DATASET EXTRACT →

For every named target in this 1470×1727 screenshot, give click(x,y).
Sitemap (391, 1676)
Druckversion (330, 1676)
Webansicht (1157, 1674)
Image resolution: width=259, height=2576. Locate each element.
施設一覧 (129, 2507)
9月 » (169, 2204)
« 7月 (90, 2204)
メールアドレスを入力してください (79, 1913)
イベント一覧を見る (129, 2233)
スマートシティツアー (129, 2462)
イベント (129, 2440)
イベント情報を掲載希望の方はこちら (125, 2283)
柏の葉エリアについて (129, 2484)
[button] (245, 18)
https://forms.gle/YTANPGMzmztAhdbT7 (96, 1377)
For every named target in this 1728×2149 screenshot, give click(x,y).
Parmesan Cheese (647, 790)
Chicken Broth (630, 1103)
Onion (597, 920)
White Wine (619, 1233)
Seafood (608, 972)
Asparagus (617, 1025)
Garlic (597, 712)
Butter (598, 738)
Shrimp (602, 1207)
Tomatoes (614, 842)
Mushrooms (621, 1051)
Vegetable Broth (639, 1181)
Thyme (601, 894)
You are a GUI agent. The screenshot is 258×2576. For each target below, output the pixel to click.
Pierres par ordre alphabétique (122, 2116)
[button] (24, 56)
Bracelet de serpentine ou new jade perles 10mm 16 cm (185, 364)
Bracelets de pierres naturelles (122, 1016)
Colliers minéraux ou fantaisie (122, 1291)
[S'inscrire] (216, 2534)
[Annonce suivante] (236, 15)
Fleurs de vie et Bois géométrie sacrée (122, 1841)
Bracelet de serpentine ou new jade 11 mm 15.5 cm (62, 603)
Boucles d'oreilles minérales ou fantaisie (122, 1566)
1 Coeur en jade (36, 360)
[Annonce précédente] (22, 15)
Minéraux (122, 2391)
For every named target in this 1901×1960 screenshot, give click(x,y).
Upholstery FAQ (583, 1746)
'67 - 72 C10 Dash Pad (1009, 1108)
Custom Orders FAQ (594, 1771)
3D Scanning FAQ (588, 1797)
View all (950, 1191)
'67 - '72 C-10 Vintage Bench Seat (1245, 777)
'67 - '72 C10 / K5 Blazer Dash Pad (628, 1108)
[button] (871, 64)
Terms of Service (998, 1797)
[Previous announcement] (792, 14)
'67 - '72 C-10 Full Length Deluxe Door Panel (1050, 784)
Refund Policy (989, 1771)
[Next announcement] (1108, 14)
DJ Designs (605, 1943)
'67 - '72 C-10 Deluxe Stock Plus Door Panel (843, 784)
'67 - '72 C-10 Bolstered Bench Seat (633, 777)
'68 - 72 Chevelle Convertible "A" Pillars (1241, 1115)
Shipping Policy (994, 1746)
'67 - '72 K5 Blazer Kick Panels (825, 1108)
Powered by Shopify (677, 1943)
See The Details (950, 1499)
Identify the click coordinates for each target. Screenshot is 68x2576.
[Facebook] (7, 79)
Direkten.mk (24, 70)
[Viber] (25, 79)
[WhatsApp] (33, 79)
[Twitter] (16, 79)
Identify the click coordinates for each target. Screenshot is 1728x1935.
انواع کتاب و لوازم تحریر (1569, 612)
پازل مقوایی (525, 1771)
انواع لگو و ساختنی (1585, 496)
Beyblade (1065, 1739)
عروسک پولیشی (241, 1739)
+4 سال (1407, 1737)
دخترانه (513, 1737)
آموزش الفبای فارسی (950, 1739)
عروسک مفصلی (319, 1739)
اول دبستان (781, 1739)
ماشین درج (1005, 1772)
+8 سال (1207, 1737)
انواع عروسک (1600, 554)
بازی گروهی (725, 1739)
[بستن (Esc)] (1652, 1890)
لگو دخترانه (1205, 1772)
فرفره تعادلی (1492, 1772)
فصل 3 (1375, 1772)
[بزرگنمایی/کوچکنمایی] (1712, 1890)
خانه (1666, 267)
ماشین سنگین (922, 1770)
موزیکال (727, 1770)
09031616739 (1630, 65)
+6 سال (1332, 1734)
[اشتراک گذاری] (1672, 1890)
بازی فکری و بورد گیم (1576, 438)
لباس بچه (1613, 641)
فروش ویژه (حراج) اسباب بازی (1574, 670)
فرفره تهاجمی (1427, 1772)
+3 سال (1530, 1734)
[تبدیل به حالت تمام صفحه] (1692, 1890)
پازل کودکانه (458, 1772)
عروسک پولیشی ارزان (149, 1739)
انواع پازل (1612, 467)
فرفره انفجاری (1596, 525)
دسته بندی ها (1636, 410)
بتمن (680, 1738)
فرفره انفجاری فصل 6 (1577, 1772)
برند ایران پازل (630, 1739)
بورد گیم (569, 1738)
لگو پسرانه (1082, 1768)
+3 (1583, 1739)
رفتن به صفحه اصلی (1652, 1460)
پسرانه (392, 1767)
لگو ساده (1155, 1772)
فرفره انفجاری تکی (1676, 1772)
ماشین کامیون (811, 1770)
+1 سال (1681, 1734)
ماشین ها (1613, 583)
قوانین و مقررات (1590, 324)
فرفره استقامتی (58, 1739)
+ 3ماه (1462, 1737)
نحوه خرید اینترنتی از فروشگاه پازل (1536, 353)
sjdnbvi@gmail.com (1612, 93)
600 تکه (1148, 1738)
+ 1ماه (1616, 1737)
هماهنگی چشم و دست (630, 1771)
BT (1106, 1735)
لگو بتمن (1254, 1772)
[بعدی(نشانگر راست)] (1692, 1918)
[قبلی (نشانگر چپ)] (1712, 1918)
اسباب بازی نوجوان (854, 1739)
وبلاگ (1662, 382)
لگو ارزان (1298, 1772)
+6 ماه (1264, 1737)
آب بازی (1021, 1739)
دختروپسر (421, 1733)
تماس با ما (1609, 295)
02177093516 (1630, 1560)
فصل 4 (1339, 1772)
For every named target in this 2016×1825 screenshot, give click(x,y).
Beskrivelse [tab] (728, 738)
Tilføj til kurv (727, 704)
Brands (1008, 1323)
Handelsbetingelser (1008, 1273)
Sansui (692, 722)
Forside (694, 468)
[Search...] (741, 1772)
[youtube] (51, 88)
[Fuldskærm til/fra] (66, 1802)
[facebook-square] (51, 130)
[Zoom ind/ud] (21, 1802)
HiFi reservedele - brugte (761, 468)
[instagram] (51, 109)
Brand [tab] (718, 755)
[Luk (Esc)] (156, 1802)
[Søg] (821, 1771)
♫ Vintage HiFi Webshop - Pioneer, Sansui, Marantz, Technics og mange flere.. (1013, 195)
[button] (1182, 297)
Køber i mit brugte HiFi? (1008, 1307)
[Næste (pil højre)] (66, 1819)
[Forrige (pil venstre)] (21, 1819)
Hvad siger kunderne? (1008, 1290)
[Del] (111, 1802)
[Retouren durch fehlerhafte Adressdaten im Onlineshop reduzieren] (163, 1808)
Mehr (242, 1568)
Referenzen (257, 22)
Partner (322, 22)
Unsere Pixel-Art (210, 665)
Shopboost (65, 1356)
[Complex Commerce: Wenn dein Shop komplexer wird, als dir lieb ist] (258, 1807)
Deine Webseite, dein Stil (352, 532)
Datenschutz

PROBLEM DESCRIPTION → Take the lines above from the one containing "[button] (24, 56)" down to the one containing "[button] (871, 64)", and transcribe them exactly, both ends included.

ANSWER BOX →
[button] (24, 56)
Bracelet de serpentine ou new jade perles 10mm 16 cm (185, 364)
Bracelets de pierres naturelles (122, 1016)
Colliers minéraux ou fantaisie (122, 1291)
[S'inscrire] (216, 2534)
[Annonce suivante] (236, 15)
Fleurs de vie et Bois géométrie sacrée (122, 1841)
Bracelet de serpentine ou new jade 11 mm 15.5 cm (62, 603)
Boucles d'oreilles minérales ou fantaisie (122, 1566)
1 Coeur en jade (36, 360)
[Annonce précédente] (22, 15)
Minéraux (122, 2391)
For every named target in this 1901×1960 screenshot, give click(x,y).
Upholstery FAQ (583, 1746)
'67 - 72 C10 Dash Pad (1009, 1108)
Custom Orders FAQ (594, 1771)
3D Scanning FAQ (588, 1797)
View all (950, 1191)
'67 - '72 C-10 Vintage Bench Seat (1245, 777)
'67 - '72 C10 / K5 Blazer Dash Pad (628, 1108)
[button] (871, 64)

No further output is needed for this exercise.